A systematic review and meta-analysis of clinical efficacy of early and late rehabilitation interventions for ischemic stroke

Useless. Nothing in here talks about the actual factual recovery percentage. Did you get better than 10% full recovery?

Only 10% get fully recovered and nobody in the world knows a damn thing about how to get into that 10%. 

So no reporting or measurement of 100% recovery, obviously not important to the medical staff or researchers. But vastly important to stroke survivors. 
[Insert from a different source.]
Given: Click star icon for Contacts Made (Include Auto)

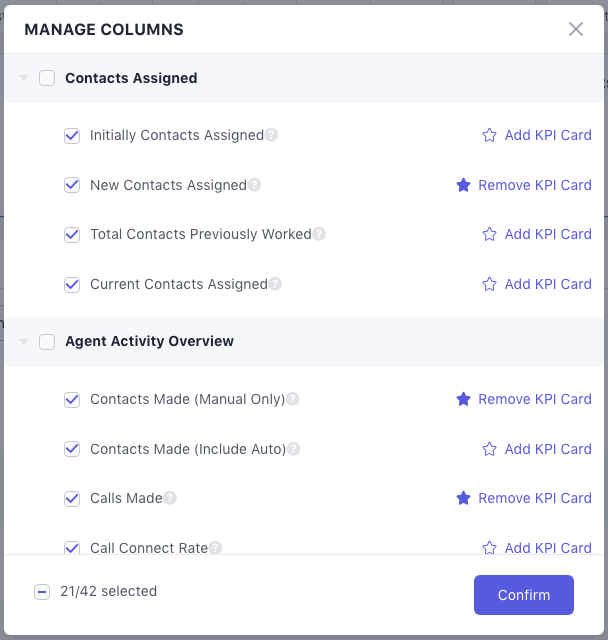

“What's measured, improves.” So said management legend and author Peter F. Drucker 

The latest useless stuff here:

A systematic review and meta-analysis of clinical efficacy of early and late rehabilitation interventions for ischemic stroke

Xufang Wei1

Shengtong Sun1

Manyu Zhang2

Zhenqiang Zhao2

Email

Hainan Medical University,

First Affiliated Hospital, Hainan Medical University


 

https://doi.org/10.21203/rs.3.rs-2904430/v1

This work is licensed under a CC BY 4.0 License

Introduction: 

At present, stroke has become the first cause of death and disability among Chinese adults. With the coming of the aging population in China, the disease burden brought by stroke will be increasingly aggravated. And stroke is a leading cause of disability. There is a golden plastic period after stroke, during which timely and safe intervention and rehabilitation therapy can effectively improve the disability status. However, there is still controversy about the duration of interventional rehabilitation after stroke. This study conducted a meta-analysis on the influence of intervention in early and late ischemic stroke rehabilitation.

Method: 

Chinese language databases such as CNKI, Wanfang, and VIP, and English language databases such as PubMed, Web of Science, and The Cochrane Library were searched, and RCT related to early and late rehabilitation of ischemic stroke from the establishment of the database to May 2022 was collected. Review Manager 5.4.1 was used for relevant analysis.

Results: 

A total of 1635 patients were included in 14 studies. The results showed that, compared with late rehabilitation, early rehabilitation improved(NOT GOOD ENOUGH!) clinical efficacy. Barthel Index or Modified Barthel Index score was [MD=8.82, 95%CI(8.21,9.43), p < 0.001]; the score of Fugl-Meyer Assessment Scale was [MD=8.75, 95%Cl (7.0,10.47), P< 0.001]; the score of NIHSS was [MD=-1.42, 95% CI(-1.93,-0.91), P<0.001]; the result of China Stroke Scale score was [MD=-3.68, 95%CI(-5.43,-1.92), P<0.001].

Conclusion: 

In comparison with late rehabilitation, early rehabilitation can significantly improve self-care abilities, daily activities, and neurological functions of ischemic stroke patients.

Registration: This meta-analysis has been registered with Prospero, and the registration number is CRD42022309911. The registration period is March 22, 2022.